A rebound in global oil prices on Friday helped lift the Russian ruble from record lows reached earlier in the week, easing fears of a downward spiral for the currency.
Around 1 p.m., the ruble had strengthened 3.3 percent to 79.9 against the dollar and 3.6 percent to 86.7 against the euro, as the price of Brent oil rose back above $30 per barrel. Russia is the world's largest energy exporter.
Only hours earlier, on Thursday, the ruble struck 85.9 to the dollar — its lowest since a redenomination in 1998. The currency is still around 9 percent weaker against the dollar than at the start of January. The weaker ruble fuels inflation will keep interest rates higher for longer, hampering economic growth.
Friday's strengthening eases pressure on the Central Bank, which according to Russian media called an emergency meeting on Thursday evening following days of steep ruble falls. The bank's chief Elvira Nabiullina on Thursday canceled a trip to the World Economic Forum in Davos, the RBC news agency reported.
When the ruble reached similar levels against the dollar in 2014, the bank at a midnight gathering hiked interest rates by 6.5 percent to stem a run on the currency, panic buying of hard currency by Russians and fears of meltdown in the financial sector.
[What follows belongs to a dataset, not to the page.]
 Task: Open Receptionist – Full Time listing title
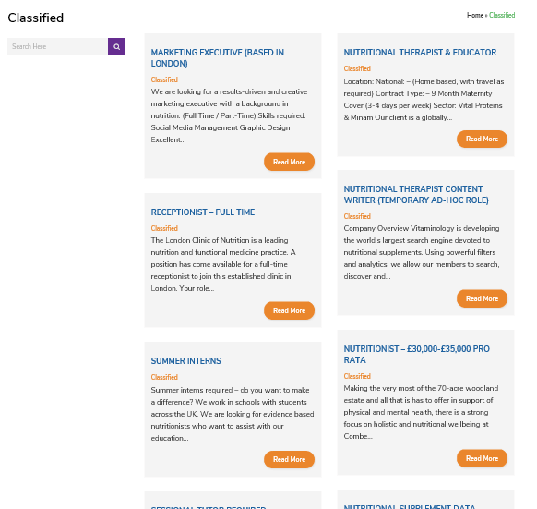tap(203, 212)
This time around, banks and people appear to have adjusted and there has been little sign of panic. Kremlin spokesman Dmitry Peskov said Thursday the exchange rate was “volatile, but nowhere near collapse,” while Nabiullina has said the currency is close to its “fundamental levels.”
Stocks also rallied on Friday, with the dollar-denominated RTS up 5.2 percent at 665 points and the ruble-traded MICEX up 0.5 percent at 1,686 points. Both indexes are down sharply since early January.
The ruble's fall has followed that of oil, which has slumped from more than $100 per barrel in summer 2014, pushing Russia into recession. The economy contracting by an estimated 3.7 percent last year.